For their part, Google and the United States as amicus curiae argued that plaintiffs failed to identify a concrete, particularized harm or threat of harm they personally faced as a result of the alleged search-term disclosure. Instead, the mere disclosure of search terms and the potential for third-party re-identification of plaintiffs would not support a non-speculative common-law suit. Google urged the Court to consider that acceptance of plaintiffs’ position would result in every single search-term disclosure amounting to harm sufficient to confer Article III standing, even when the person conducting the search is not actually identified as a result of the disclosure and no real-world harm occurs.

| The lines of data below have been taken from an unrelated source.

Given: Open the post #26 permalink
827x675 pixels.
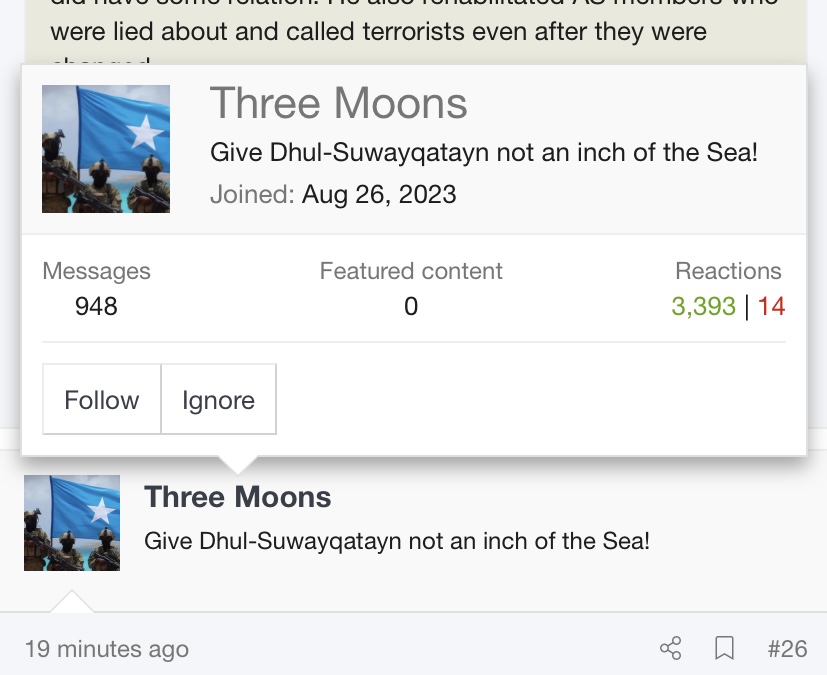Looking at the screenshot, I should click(x=787, y=649).
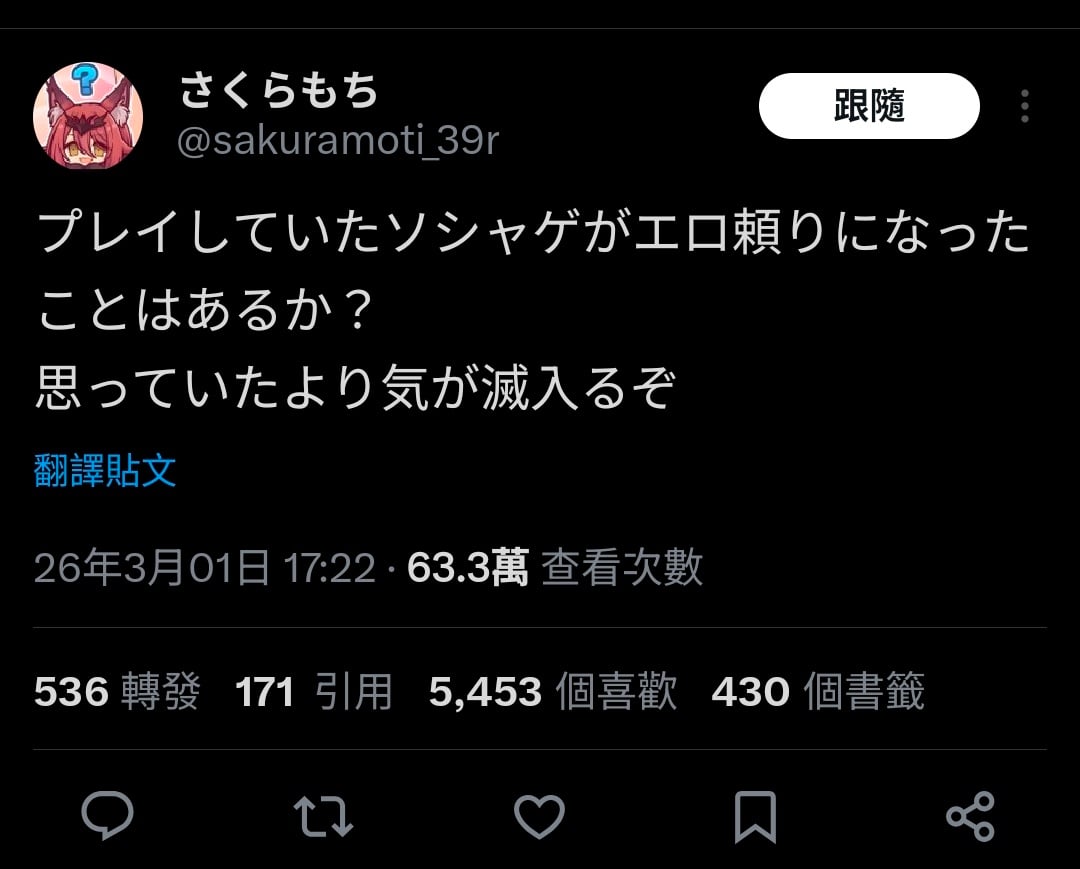View the 171 引用 quotes list
The height and width of the screenshot is (869, 1080).
tap(314, 691)
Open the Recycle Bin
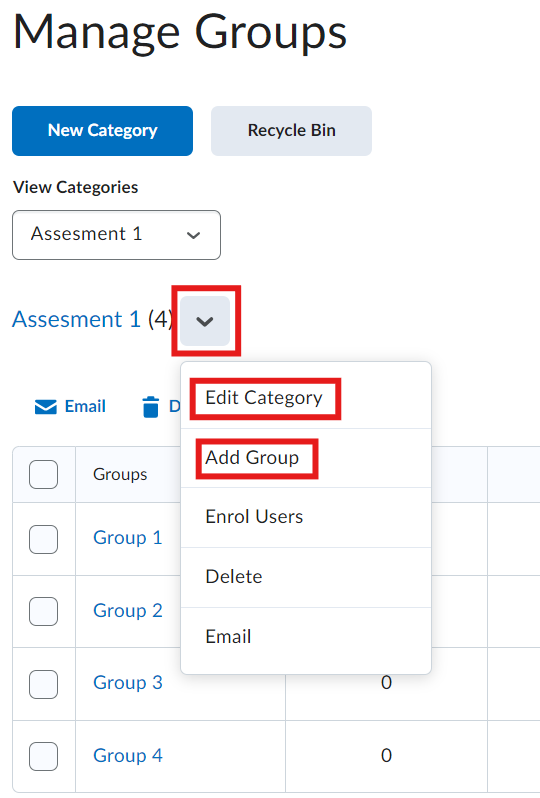The width and height of the screenshot is (540, 798). 291,131
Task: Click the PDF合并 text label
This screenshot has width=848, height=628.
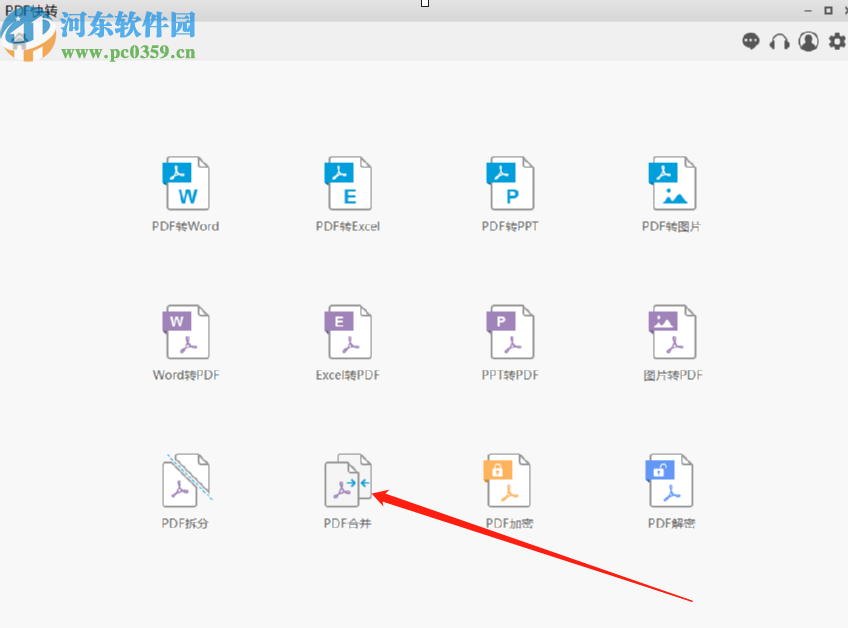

The Supreme Court opted to remand the Article III standing question to the lower courts, citing longstanding precedent that the Court is “a court of review, not of first view.”[12] It did not provide further guidance on how the Ninth Circuit and other courts should implement Spokeo.
Frank v. Gaos thus joins a varied collection of cases in which the Court has left lower courts to contend with Article III issues in light of Spokeo on their own. How the Ninth Circuit will rule on this question—and whether yet another Supreme Court appeal will arise—remains to be seen.
[1] Spokeo, Inc. v. Robins, 136 S. Ct. 1540 (2016).
[2] 136 S. Ct. 1540 (2016).
[3] Spokeo, Inc. v. Robins, 136 S. Ct. 1540, 1549 (2016).
[4] Id.
[5] 18 U.S.C. § 2702(a)(1). which prohibits entities like Google from “knowingly divulg[ing] to any person or entity the contents of a communication while in electronic storage by that service,”
[6] See Frank v. Gaos, 586 U.S. ___ (2019) (slip op. at 2).
[7] Gaos v. Google Inc., Case No. 5:10–CV–4809 EJD, 2012 WL 1094646 at *3 (N.D. Cal., Mar. 29, 2012); First Am. Fin. Corp. v. Edwards, 610 F.3d 514 (9th Cir. 2010).
[8] In re Google Referrer Header Privacy Litigation, 87 F.Supp.3d 1122, 1138 (N.D. Cal. Mar. 31, 2015).
[9] Spokeo, Inc. v. Robins, 136 S. Ct. 1540 (2016).
[10] In re Google Referrer Header Privacy Litigation, 869 F.3d 737 (9th Cir. 2017).
[11] 568 U.S. ___ (2019) (slip op. at 5) (citing Fed. Rule Civ. Proc. 23(e)(2); 548 U.S. ___ (2018)).
[12] 568 U.S. ___ (2019) (slip op. at 6) (citing Cutter v. Wilkinson, 544 U.S. 709, 718 n.7 (2005)).